ピンチ

巡礼中に肉体的にも精神的にも一番ピンチだったこと。

巡礼最終日の前日。
ずっと胃の調子が変だったので夕食は殆ど取れず。
と思っていたら夜中に腸のあたりに激痛。おさまらない。
トイレとベッドの往復で一睡も出来ず。(たぶん疲れと水のせい?)

巡礼最終日の朝食も痛くて痛くてとても食べれたものじゃなかった。
おなかの痛みの具合からしてどうも一年前の夏になった急性腸炎と症状が似ている。。。ひどくなると立てないくらいに痛くなるのでびくびくしながら早朝、日の出前に歩き始める。

この日は運悪く嵐。しかも今日に限ってスコールではなくいつもまでも強く降り続いている。途中電灯もない真っ暗な山の森のなかで一緒に歩いて来たクララや仲間達とはぐれる。迷子になったか?真っ暗なうえに土砂降りで道案内の矢印が見えない。もはや懐中電灯なんて役立たずだ。どこかの分岐点で矢印を見落とした恐れもあるかも。
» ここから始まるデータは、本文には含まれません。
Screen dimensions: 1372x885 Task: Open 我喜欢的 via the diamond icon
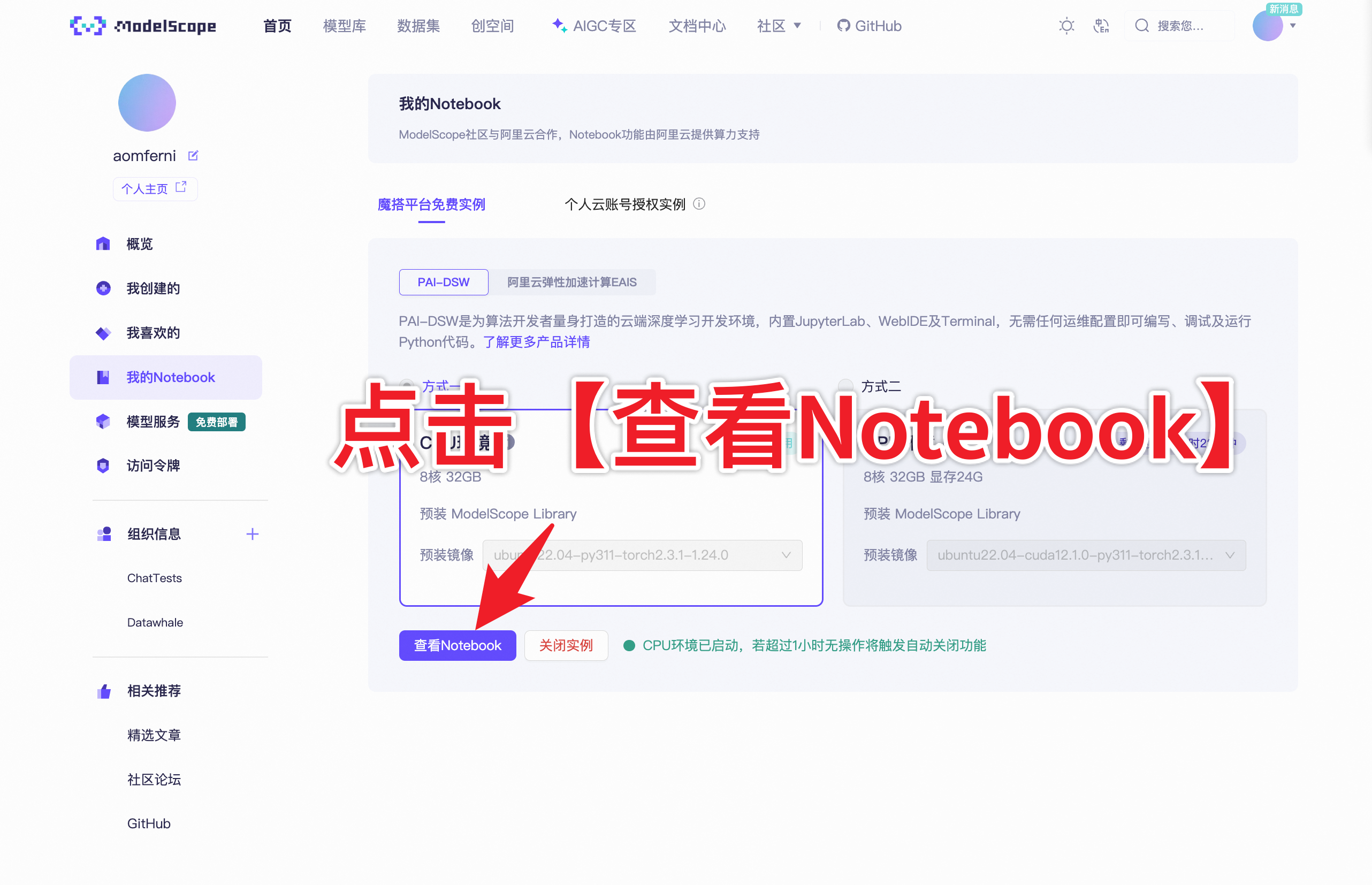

『いったいこの道で良いのだろうか・・・昨日の夜聞こえていた遠吠えは狼だったのだろうか・・・』とマイナス思考始動。(スペインには野生狼がいます。たぶんずっともっと山奥に生息しているのだろうけど・・・と思う。)定期的に波のように襲ってくるお腹の痛みでときどき歩けなくなり立ち止まる。

こんな不利な条件ってあるんだろーか・・・・
とそのとき、キ=====ン!!!!!と耳をつんざくものすごい金属的な轟音が。
何だ?!
辺りは真の闇。
道はわからない。
土砂降りでずぶねれでお腹は痛いわその上どう考えても不自然な鼓膜がやぶれそうなくらいの金属音。まったくわけがわからず、その場で動けなくなる。不安を通り越してほとんど瞑想状態。

貴重な体験でした。

その後クララとハビエルに再会。二人は、ぜんぜん来ない私を心配して途中で待っていてくれたのだ。(ちなみに私が歩いていた道は間違っていなかったようだ。)三人でバルを見つけてそこで少し休む事にした。ひさびさにマンサニージャ(カモマイルティー)を胃に入れる。あったかい。
地図を見てみたらあの無気味でシュールな金属音は、なんとすぐ近くに飛行場があった為始発の飛行機の離陸音だったと言うことが判明。なるほど、だから半端じゃない爆音だった訳だ。

全くわけのわからない究極状態に陥ると不安や痛みをとおり超して、心ってぽっかりとどこか違う場所に飛んじゃうものなんだなと思った。